(Records drawn from a dataset)
=== Begin Enclosure ===

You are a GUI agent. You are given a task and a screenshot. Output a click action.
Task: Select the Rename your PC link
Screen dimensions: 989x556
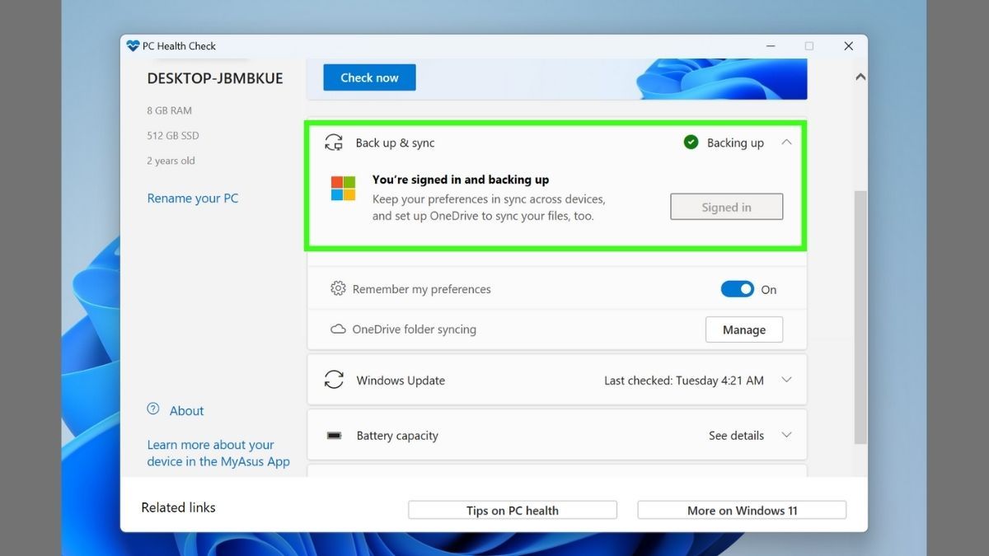pos(192,198)
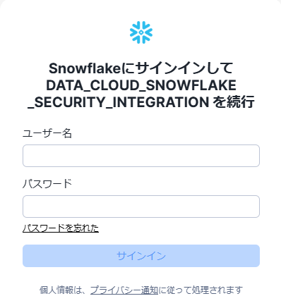The width and height of the screenshot is (281, 308).
Task: Submit using the light blue sign-in button
Action: tap(141, 256)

=== End Enclosure ===

### Work to complete
From first line to last, return the records verbatim without their pictures.

### Response for this exercise
You are a GUI agent. You are given a task and a screenshot. Output a click action.
Task: Select the Rename your PC link
Screen dimensions: 989x556
pos(192,198)
The width and height of the screenshot is (281, 308).
Task: Submit using the light blue sign-in button
Action: tap(141, 256)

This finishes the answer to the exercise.